### [WHAT THE TASK ASKS]
From the data that follows, print exactly the lines starting at the one containing "Task: Click the Social legend dot" and ending at the one containing "Click the .0073"; include both of them and nothing more.

Dataset records
● ● ●

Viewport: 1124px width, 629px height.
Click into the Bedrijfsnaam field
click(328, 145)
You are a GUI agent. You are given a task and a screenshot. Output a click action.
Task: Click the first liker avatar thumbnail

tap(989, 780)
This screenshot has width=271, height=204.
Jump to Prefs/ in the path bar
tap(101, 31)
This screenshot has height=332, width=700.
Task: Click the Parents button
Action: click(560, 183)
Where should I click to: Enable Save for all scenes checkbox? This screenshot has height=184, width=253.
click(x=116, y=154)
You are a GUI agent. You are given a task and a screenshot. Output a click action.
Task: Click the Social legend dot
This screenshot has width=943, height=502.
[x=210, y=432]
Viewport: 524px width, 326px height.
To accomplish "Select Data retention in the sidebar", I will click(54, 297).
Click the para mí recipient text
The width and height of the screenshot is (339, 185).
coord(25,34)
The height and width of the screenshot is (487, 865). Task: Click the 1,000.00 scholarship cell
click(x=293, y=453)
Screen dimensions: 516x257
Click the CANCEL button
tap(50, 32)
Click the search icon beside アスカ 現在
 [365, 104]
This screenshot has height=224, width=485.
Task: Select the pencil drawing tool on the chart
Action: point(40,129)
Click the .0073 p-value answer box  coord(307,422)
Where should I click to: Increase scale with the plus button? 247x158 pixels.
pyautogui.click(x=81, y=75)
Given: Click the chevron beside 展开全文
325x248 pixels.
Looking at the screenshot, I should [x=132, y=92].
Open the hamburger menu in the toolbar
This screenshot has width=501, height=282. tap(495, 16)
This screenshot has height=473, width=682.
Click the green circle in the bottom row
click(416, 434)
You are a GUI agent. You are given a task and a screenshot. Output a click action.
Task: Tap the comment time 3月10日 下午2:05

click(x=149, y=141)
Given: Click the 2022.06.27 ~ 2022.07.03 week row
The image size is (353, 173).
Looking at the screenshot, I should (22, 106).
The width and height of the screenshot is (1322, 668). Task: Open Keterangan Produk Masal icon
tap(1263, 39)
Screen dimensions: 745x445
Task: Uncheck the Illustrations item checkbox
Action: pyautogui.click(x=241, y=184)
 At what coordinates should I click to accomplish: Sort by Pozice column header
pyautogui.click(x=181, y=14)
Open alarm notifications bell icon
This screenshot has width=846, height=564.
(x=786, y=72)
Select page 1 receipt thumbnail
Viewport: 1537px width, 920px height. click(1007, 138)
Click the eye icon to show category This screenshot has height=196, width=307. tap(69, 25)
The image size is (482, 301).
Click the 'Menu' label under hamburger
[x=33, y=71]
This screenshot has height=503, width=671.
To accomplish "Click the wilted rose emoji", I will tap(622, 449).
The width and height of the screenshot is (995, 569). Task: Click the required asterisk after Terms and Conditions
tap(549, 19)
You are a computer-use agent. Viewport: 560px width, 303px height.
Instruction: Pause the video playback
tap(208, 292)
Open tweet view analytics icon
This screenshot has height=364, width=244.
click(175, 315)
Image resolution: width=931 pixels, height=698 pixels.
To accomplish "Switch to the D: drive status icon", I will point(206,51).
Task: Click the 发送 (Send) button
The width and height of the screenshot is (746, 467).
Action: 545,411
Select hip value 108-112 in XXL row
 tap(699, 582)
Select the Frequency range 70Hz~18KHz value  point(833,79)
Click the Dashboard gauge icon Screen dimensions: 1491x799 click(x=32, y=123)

● ● ●

### [YOUR SOLUTION]
Task: Click the Social legend dot
This screenshot has width=943, height=502.
[x=210, y=432]
Viewport: 524px width, 326px height.
To accomplish "Select Data retention in the sidebar", I will click(54, 297).
Click the para mí recipient text
The width and height of the screenshot is (339, 185).
coord(25,34)
The height and width of the screenshot is (487, 865). Task: Click the 1,000.00 scholarship cell
click(x=293, y=453)
Screen dimensions: 516x257
Click the CANCEL button
tap(50, 32)
Click the search icon beside アスカ 現在
 [365, 104]
This screenshot has height=224, width=485.
Task: Select the pencil drawing tool on the chart
Action: point(40,129)
Click the .0073 p-value answer box  coord(307,422)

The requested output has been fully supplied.